| Exercise goal |
Copy every record exactly.

[Stored records]
○ ○ ○ ○ ○ ○ ○

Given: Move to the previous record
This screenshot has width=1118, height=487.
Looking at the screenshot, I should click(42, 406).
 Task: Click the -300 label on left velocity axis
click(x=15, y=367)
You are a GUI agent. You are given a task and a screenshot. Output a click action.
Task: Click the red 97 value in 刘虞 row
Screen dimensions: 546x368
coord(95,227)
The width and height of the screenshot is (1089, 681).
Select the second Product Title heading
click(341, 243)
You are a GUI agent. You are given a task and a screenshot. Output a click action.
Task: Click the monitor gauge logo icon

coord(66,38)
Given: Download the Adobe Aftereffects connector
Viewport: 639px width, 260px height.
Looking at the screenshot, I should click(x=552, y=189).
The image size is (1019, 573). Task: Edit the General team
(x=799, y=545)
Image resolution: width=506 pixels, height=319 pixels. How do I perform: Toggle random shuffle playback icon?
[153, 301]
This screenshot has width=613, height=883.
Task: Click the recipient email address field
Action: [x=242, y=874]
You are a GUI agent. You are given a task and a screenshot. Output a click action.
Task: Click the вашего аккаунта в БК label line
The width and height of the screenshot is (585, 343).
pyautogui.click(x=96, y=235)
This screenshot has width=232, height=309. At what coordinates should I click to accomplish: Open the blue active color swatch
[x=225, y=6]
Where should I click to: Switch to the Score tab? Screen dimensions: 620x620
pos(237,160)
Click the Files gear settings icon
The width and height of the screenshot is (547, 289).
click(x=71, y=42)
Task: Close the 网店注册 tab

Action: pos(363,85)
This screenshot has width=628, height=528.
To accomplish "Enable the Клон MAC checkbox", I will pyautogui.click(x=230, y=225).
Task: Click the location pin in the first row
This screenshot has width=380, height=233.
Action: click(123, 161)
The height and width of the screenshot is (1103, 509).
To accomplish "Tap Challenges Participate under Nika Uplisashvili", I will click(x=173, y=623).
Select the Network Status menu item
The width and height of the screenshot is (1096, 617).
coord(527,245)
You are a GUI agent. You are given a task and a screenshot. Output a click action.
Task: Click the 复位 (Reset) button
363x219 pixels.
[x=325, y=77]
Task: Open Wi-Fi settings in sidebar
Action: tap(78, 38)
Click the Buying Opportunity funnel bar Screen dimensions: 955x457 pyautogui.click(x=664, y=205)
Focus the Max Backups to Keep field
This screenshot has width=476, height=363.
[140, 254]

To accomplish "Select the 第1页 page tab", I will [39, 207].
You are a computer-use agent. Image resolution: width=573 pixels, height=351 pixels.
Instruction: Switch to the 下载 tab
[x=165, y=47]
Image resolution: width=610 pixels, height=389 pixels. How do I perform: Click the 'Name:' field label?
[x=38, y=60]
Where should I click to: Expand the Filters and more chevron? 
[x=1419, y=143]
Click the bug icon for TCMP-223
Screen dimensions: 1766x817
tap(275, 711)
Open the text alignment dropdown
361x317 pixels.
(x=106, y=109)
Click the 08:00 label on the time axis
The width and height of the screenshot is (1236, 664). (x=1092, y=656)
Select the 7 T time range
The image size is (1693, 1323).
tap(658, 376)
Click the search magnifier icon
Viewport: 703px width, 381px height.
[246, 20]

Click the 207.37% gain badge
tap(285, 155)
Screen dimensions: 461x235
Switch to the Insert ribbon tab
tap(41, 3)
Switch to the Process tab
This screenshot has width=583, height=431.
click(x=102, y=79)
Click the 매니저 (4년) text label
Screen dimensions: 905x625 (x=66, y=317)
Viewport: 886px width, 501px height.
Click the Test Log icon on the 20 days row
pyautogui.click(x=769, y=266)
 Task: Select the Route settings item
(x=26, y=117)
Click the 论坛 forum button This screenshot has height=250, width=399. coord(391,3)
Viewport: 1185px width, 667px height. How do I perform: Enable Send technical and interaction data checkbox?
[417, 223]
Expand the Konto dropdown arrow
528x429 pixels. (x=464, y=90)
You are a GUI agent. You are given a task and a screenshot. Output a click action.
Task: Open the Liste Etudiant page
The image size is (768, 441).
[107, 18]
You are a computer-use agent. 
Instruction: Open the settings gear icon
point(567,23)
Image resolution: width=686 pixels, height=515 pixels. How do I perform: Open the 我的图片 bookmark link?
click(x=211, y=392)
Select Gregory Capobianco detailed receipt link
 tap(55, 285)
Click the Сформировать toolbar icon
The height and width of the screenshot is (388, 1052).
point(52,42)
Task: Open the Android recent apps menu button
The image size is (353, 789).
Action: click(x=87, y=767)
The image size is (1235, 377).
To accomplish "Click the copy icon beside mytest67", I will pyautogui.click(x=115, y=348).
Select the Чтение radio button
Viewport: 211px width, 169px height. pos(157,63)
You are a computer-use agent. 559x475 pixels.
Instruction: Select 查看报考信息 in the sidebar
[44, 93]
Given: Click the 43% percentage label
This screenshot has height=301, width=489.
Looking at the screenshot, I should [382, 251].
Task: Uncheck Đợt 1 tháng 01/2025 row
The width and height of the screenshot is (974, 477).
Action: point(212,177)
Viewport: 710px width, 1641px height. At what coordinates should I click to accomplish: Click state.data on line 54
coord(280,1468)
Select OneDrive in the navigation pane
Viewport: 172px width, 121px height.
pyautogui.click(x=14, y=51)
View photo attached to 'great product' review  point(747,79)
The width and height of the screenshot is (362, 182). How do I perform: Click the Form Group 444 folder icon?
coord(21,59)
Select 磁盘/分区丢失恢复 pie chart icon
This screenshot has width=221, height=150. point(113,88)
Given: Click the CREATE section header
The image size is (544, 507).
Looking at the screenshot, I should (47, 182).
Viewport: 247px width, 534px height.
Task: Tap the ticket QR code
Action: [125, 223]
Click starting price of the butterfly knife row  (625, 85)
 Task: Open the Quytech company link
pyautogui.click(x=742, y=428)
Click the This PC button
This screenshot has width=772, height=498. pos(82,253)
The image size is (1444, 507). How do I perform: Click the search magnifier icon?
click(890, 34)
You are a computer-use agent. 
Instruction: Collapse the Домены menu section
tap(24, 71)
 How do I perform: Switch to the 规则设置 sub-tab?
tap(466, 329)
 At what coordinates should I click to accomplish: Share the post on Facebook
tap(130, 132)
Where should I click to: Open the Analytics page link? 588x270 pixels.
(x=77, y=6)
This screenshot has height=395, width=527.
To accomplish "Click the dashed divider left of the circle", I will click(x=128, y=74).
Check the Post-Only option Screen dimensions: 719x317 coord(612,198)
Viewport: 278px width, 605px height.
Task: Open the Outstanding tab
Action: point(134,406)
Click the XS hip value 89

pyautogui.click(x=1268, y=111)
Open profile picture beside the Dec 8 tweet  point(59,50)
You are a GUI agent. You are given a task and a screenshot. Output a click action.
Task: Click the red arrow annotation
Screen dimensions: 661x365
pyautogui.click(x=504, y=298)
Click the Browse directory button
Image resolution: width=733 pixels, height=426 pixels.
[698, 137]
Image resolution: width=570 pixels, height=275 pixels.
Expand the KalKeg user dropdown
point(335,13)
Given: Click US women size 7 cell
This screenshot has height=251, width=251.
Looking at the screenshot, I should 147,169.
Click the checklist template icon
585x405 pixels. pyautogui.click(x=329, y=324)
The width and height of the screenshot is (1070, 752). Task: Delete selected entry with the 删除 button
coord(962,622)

○ ○ ○ ○ ○ ○ ○

| Expected answer |
Given: Move to the previous record
This screenshot has width=1118, height=487.
Looking at the screenshot, I should click(42, 406).
 Task: Click the -300 label on left velocity axis
click(x=15, y=367)
You are a GUI agent. You are given a task and a screenshot. Output a click action.
Task: Click the red 97 value in 刘虞 row
Screen dimensions: 546x368
coord(95,227)
The width and height of the screenshot is (1089, 681).
Select the second Product Title heading
click(341, 243)
You are a GUI agent. You are given a task and a screenshot. Output a click action.
Task: Click the monitor gauge logo icon

coord(66,38)
Given: Download the Adobe Aftereffects connector
Viewport: 639px width, 260px height.
Looking at the screenshot, I should click(x=552, y=189).
The image size is (1019, 573). Task: Edit the General team
(x=799, y=545)
Image resolution: width=506 pixels, height=319 pixels. How do I perform: Toggle random shuffle playback icon?
[153, 301]
This screenshot has width=613, height=883.
Task: Click the recipient email address field
Action: [x=242, y=874]
You are a GUI agent. You are given a task and a screenshot. Output a click action.
Task: Click the вашего аккаунта в БК label line
The width and height of the screenshot is (585, 343).
pyautogui.click(x=96, y=235)
This screenshot has width=232, height=309. At what coordinates should I click to accomplish: Open the blue active color swatch
[x=225, y=6]
Where should I click to: Switch to the Score tab? Screen dimensions: 620x620
pos(237,160)
Click the Files gear settings icon
The width and height of the screenshot is (547, 289).
click(x=71, y=42)
Task: Close the 网店注册 tab

Action: pos(363,85)
This screenshot has width=628, height=528.
To accomplish "Enable the Клон MAC checkbox", I will pyautogui.click(x=230, y=225).
Task: Click the location pin in the first row
This screenshot has width=380, height=233.
Action: click(123, 161)
The height and width of the screenshot is (1103, 509).
To accomplish "Tap Challenges Participate under Nika Uplisashvili", I will click(x=173, y=623).
Select the Network Status menu item
The width and height of the screenshot is (1096, 617).
coord(527,245)
You are a GUI agent. You are given a task and a screenshot. Output a click action.
Task: Click the 复位 (Reset) button
363x219 pixels.
[x=325, y=77]
Task: Open Wi-Fi settings in sidebar
Action: tap(78, 38)
Click the Buying Opportunity funnel bar Screen dimensions: 955x457 pyautogui.click(x=664, y=205)
Focus the Max Backups to Keep field
This screenshot has width=476, height=363.
[140, 254]

To accomplish "Select the 第1页 page tab", I will [39, 207].
You are a computer-use agent. Image resolution: width=573 pixels, height=351 pixels.
Instruction: Switch to the 下载 tab
[x=165, y=47]
Image resolution: width=610 pixels, height=389 pixels. How do I perform: Click the 'Name:' field label?
[x=38, y=60]
Where should I click to: Expand the Filters and more chevron? 
[x=1419, y=143]
Click the bug icon for TCMP-223
Screen dimensions: 1766x817
tap(275, 711)
Open the text alignment dropdown
361x317 pixels.
(x=106, y=109)
Click the 08:00 label on the time axis
The width and height of the screenshot is (1236, 664). (x=1092, y=656)
Select the 7 T time range
The image size is (1693, 1323).
tap(658, 376)
Click the search magnifier icon
Viewport: 703px width, 381px height.
[246, 20]

Click the 207.37% gain badge
tap(285, 155)
Screen dimensions: 461x235
Switch to the Insert ribbon tab
tap(41, 3)
Switch to the Process tab
This screenshot has width=583, height=431.
click(x=102, y=79)
Click the 매니저 (4년) text label
Screen dimensions: 905x625 (x=66, y=317)
Viewport: 886px width, 501px height.
Click the Test Log icon on the 20 days row
pyautogui.click(x=769, y=266)
 Task: Select the Route settings item
(x=26, y=117)
Click the 论坛 forum button This screenshot has height=250, width=399. coord(391,3)
Viewport: 1185px width, 667px height. How do I perform: Enable Send technical and interaction data checkbox?
[417, 223]
Expand the Konto dropdown arrow
528x429 pixels. (x=464, y=90)
You are a GUI agent. You are given a task and a screenshot. Output a click action.
Task: Open the Liste Etudiant page
The image size is (768, 441).
[107, 18]
You are a computer-use agent. 
Instruction: Open the settings gear icon
point(567,23)
Image resolution: width=686 pixels, height=515 pixels. How do I perform: Open the 我的图片 bookmark link?
click(x=211, y=392)
Select Gregory Capobianco detailed receipt link
 tap(55, 285)
Click the Сформировать toolbar icon
The height and width of the screenshot is (388, 1052).
point(52,42)
Task: Open the Android recent apps menu button
The image size is (353, 789).
Action: click(x=87, y=767)
The image size is (1235, 377).
To accomplish "Click the copy icon beside mytest67", I will pyautogui.click(x=115, y=348).
Select the Чтение radio button
Viewport: 211px width, 169px height. pos(157,63)
You are a computer-use agent. 559x475 pixels.
Instruction: Select 查看报考信息 in the sidebar
[44, 93]
Given: Click the 43% percentage label
This screenshot has height=301, width=489.
Looking at the screenshot, I should [382, 251].
Task: Uncheck Đợt 1 tháng 01/2025 row
The width and height of the screenshot is (974, 477).
Action: point(212,177)
Viewport: 710px width, 1641px height. At what coordinates should I click to accomplish: Click state.data on line 54
coord(280,1468)
Select OneDrive in the navigation pane
Viewport: 172px width, 121px height.
pyautogui.click(x=14, y=51)
View photo attached to 'great product' review  point(747,79)
The width and height of the screenshot is (362, 182). How do I perform: Click the Form Group 444 folder icon?
coord(21,59)
Select 磁盘/分区丢失恢复 pie chart icon
This screenshot has width=221, height=150. point(113,88)
Given: Click the CREATE section header
The image size is (544, 507).
Looking at the screenshot, I should (47, 182).
Viewport: 247px width, 534px height.
Task: Tap the ticket QR code
Action: [125, 223]
Click starting price of the butterfly knife row  (625, 85)
 Task: Open the Quytech company link
pyautogui.click(x=742, y=428)
Click the This PC button
This screenshot has width=772, height=498. pos(82,253)
The image size is (1444, 507). How do I perform: Click the search magnifier icon?
click(890, 34)
You are a computer-use agent. 
Instruction: Collapse the Домены menu section
tap(24, 71)
 How do I perform: Switch to the 规则设置 sub-tab?
tap(466, 329)
 At what coordinates should I click to accomplish: Share the post on Facebook
tap(130, 132)
Where should I click to: Open the Analytics page link? 588x270 pixels.
(x=77, y=6)
This screenshot has height=395, width=527.
To accomplish "Click the dashed divider left of the circle", I will click(x=128, y=74).
Check the Post-Only option Screen dimensions: 719x317 coord(612,198)
Viewport: 278px width, 605px height.
Task: Open the Outstanding tab
Action: point(134,406)
Click the XS hip value 89

pyautogui.click(x=1268, y=111)
Open profile picture beside the Dec 8 tweet  point(59,50)
You are a GUI agent. You are given a task and a screenshot. Output a click action.
Task: Click the red arrow annotation
Screen dimensions: 661x365
pyautogui.click(x=504, y=298)
Click the Browse directory button
Image resolution: width=733 pixels, height=426 pixels.
[698, 137]
Image resolution: width=570 pixels, height=275 pixels.
Expand the KalKeg user dropdown
point(335,13)
Given: Click US women size 7 cell
This screenshot has height=251, width=251.
Looking at the screenshot, I should 147,169.
Click the checklist template icon
585x405 pixels. pyautogui.click(x=329, y=324)
The width and height of the screenshot is (1070, 752). Task: Delete selected entry with the 删除 button
coord(962,622)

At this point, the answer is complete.